* Begin *

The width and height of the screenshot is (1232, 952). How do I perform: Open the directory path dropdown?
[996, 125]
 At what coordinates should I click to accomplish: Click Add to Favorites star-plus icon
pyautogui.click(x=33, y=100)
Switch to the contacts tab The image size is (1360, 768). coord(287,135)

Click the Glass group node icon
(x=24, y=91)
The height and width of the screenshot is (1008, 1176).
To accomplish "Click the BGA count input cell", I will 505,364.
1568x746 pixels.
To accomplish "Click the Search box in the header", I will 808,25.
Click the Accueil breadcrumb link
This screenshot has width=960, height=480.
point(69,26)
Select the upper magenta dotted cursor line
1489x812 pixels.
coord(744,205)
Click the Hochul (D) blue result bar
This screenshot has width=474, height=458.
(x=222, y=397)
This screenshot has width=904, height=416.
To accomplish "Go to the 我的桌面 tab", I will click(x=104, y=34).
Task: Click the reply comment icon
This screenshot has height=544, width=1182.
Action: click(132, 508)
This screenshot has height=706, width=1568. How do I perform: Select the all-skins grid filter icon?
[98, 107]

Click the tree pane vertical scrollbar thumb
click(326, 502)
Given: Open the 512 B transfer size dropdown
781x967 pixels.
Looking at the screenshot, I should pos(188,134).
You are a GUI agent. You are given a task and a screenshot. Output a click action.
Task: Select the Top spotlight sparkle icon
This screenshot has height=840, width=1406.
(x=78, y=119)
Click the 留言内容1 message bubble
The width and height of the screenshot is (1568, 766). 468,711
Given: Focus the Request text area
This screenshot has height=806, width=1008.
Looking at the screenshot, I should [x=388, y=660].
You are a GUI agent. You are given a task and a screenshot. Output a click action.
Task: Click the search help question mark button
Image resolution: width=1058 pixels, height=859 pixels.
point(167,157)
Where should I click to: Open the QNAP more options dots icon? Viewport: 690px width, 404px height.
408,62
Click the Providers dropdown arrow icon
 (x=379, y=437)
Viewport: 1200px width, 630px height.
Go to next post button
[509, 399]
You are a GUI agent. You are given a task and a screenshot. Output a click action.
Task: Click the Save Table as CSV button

* End *

■ The request ■
Could you give all of the rows above as a numbered list, with the blank lines left out?

■ Complete answer ■
1. The width and height of the screenshot is (1232, 952). How do I perform: Open the directory path dropdown?
2. [996, 125]
3.  At what coordinates should I click to accomplish: Click Add to Favorites star-plus icon
4. pyautogui.click(x=33, y=100)
5. Switch to the contacts tab The image size is (1360, 768). coord(287,135)
6. Click the Glass group node icon
7. (x=24, y=91)
8. The height and width of the screenshot is (1008, 1176).
9. To accomplish "Click the BGA count input cell", I will 505,364.
10. 1568x746 pixels.
11. To accomplish "Click the Search box in the header", I will 808,25.
12. Click the Accueil breadcrumb link
13. This screenshot has width=960, height=480.
14. point(69,26)
15. Select the upper magenta dotted cursor line
16. 1489x812 pixels.
17. coord(744,205)
18. Click the Hochul (D) blue result bar
19. This screenshot has width=474, height=458.
20. (x=222, y=397)
21. This screenshot has width=904, height=416.
22. To accomplish "Go to the 我的桌面 tab", I will click(x=104, y=34).
23. Task: Click the reply comment icon
24. This screenshot has height=544, width=1182.
25. Action: click(132, 508)
26. This screenshot has height=706, width=1568. How do I perform: Select the all-skins grid filter icon?
27. [98, 107]
28. Click the tree pane vertical scrollbar thumb
29. click(326, 502)
30. Given: Open the 512 B transfer size dropdown
31. 781x967 pixels.
32. Looking at the screenshot, I should pos(188,134).
33. You are a GUI agent. You are given a task and a screenshot. Output a click action.
34. Task: Select the Top spotlight sparkle icon
35. This screenshot has height=840, width=1406.
36. (x=78, y=119)
37. Click the 留言内容1 message bubble
38. The width and height of the screenshot is (1568, 766). 468,711
39. Given: Focus the Request text area
40. This screenshot has height=806, width=1008.
41. Looking at the screenshot, I should [x=388, y=660].
42. You are a GUI agent. You are given a task and a screenshot. Output a click action.
43. Task: Click the search help question mark button
44. Image resolution: width=1058 pixels, height=859 pixels.
45. point(167,157)
46. Where should I click to: Open the QNAP more options dots icon? Viewport: 690px width, 404px height.
47. 408,62
48. Click the Providers dropdown arrow icon
49.  (x=379, y=437)
50. Viewport: 1200px width, 630px height.
51. Go to next post button
52. [509, 399]
53. You are a GUI agent. You are given a task and a screenshot. Output a click action.
54. Task: Click the Save Table as CSV button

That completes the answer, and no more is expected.